Reading List: An interview with Carey Gillam, whose new book sheds light on the issues around glyphosate

During her career as an investigative journalist, Carey Gillam covered topics in business and agriculture, and wrote some of the first news articles considering the potential dangers of glyphosate. She now works at U.S. Right to Know, a nonprofit group working for transparency in the United States food system. She has recently published the book Whitewash: The Story of a Weed Killer, Cancer, and the Corruption of Science that is the culmination of her 19 years of work on glyphosate and Monsanto.

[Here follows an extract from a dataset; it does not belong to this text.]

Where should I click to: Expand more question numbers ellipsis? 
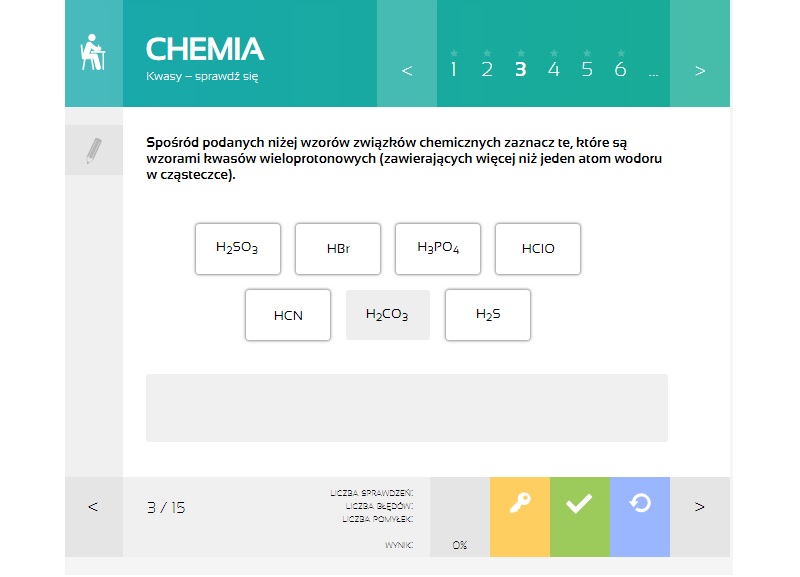(x=653, y=70)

In the interview she discusses Monsanto’s tactics in promoting glyphosate, saying “It’s indisputable that Monsanto has made a grand effort to deceive regulators, policymakers, and the public for many, many years about this chemical… One example is the network of scientists around the world that Monsanto has developed as a secret army of soldiers that it can deploy whenever it needs in order to convince regulators, scientific journals, or the press that Monsanto’s position is valid and that any concerns are not.”

Later, she points out, “[There] is another, bigger message: I don’t see this as just a Monsanto or glyphosate problem. If we did away with Monsanto or glyphosate tomorrow, that doesn’t solve the pesticide problem. We have become so dependent on pesticides as an easy or quick fix for anything we identify as a problem. It’s not healthy, and it’s not sustainable for the long term.”